> **How to complete this task**: For this exercise, print the records below verbatim.

> **Input for this task**:
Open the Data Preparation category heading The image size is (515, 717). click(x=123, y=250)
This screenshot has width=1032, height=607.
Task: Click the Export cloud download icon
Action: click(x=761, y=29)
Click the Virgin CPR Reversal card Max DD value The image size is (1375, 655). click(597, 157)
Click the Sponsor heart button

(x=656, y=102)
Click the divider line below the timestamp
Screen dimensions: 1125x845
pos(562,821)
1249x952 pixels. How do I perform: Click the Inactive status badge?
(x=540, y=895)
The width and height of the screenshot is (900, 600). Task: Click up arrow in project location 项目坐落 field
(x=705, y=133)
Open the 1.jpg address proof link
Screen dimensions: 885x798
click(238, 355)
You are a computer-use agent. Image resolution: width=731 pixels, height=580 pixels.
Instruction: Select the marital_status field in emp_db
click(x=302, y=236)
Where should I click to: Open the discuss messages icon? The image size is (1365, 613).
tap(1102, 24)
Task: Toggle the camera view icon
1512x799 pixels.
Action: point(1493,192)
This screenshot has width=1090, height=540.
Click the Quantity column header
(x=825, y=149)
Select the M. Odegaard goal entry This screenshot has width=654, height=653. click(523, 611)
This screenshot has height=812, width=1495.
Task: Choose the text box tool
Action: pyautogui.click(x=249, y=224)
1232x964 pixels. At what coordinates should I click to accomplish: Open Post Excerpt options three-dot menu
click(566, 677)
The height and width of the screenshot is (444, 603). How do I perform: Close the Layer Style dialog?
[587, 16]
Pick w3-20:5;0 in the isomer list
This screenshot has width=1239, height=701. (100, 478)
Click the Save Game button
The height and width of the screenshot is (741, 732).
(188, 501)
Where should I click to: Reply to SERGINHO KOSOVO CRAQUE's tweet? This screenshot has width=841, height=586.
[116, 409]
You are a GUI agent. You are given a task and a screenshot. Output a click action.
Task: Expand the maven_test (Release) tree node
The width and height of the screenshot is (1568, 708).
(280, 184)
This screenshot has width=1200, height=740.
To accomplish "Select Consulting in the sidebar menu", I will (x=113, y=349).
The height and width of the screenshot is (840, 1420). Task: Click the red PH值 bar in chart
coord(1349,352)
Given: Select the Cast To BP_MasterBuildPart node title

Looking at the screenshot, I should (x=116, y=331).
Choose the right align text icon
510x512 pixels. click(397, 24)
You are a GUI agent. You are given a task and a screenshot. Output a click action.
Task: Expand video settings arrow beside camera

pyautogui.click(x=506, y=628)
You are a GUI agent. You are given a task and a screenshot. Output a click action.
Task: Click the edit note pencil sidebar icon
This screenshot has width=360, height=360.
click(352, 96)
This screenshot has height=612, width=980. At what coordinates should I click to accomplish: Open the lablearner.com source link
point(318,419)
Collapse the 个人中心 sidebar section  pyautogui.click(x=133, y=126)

> **Output below**:
Open the Data Preparation category heading The image size is (515, 717). click(x=123, y=250)
This screenshot has width=1032, height=607.
Task: Click the Export cloud download icon
Action: click(x=761, y=29)
Click the Virgin CPR Reversal card Max DD value The image size is (1375, 655). click(597, 157)
Click the Sponsor heart button

(x=656, y=102)
Click the divider line below the timestamp
Screen dimensions: 1125x845
pos(562,821)
1249x952 pixels. How do I perform: Click the Inactive status badge?
(x=540, y=895)
The width and height of the screenshot is (900, 600). Task: Click up arrow in project location 项目坐落 field
(x=705, y=133)
Open the 1.jpg address proof link
Screen dimensions: 885x798
click(238, 355)
You are a computer-use agent. Image resolution: width=731 pixels, height=580 pixels.
Instruction: Select the marital_status field in emp_db
click(x=302, y=236)
Where should I click to: Open the discuss messages icon? The image size is (1365, 613).
tap(1102, 24)
Task: Toggle the camera view icon
1512x799 pixels.
Action: point(1493,192)
This screenshot has width=1090, height=540.
Click the Quantity column header
(x=825, y=149)
Select the M. Odegaard goal entry This screenshot has width=654, height=653. click(523, 611)
This screenshot has height=812, width=1495.
Task: Choose the text box tool
Action: pyautogui.click(x=249, y=224)
1232x964 pixels. At what coordinates should I click to accomplish: Open Post Excerpt options three-dot menu
click(566, 677)
The height and width of the screenshot is (444, 603). How do I perform: Close the Layer Style dialog?
[587, 16]
Pick w3-20:5;0 in the isomer list
This screenshot has width=1239, height=701. (100, 478)
Click the Save Game button
The height and width of the screenshot is (741, 732).
(188, 501)
Where should I click to: Reply to SERGINHO KOSOVO CRAQUE's tweet? This screenshot has width=841, height=586.
[116, 409]
You are a GUI agent. You are given a task and a screenshot. Output a click action.
Task: Expand the maven_test (Release) tree node
The width and height of the screenshot is (1568, 708).
(280, 184)
This screenshot has width=1200, height=740.
To accomplish "Select Consulting in the sidebar menu", I will (x=113, y=349).
The height and width of the screenshot is (840, 1420). Task: Click the red PH值 bar in chart
coord(1349,352)
Given: Select the Cast To BP_MasterBuildPart node title

Looking at the screenshot, I should (x=116, y=331).
Choose the right align text icon
510x512 pixels. click(397, 24)
You are a GUI agent. You are given a task and a screenshot. Output a click action.
Task: Expand video settings arrow beside camera

pyautogui.click(x=506, y=628)
You are a GUI agent. You are given a task and a screenshot. Output a click action.
Task: Click the edit note pencil sidebar icon
This screenshot has width=360, height=360.
click(352, 96)
This screenshot has height=612, width=980. At what coordinates should I click to accomplish: Open the lablearner.com source link
point(318,419)
Collapse the 个人中心 sidebar section  pyautogui.click(x=133, y=126)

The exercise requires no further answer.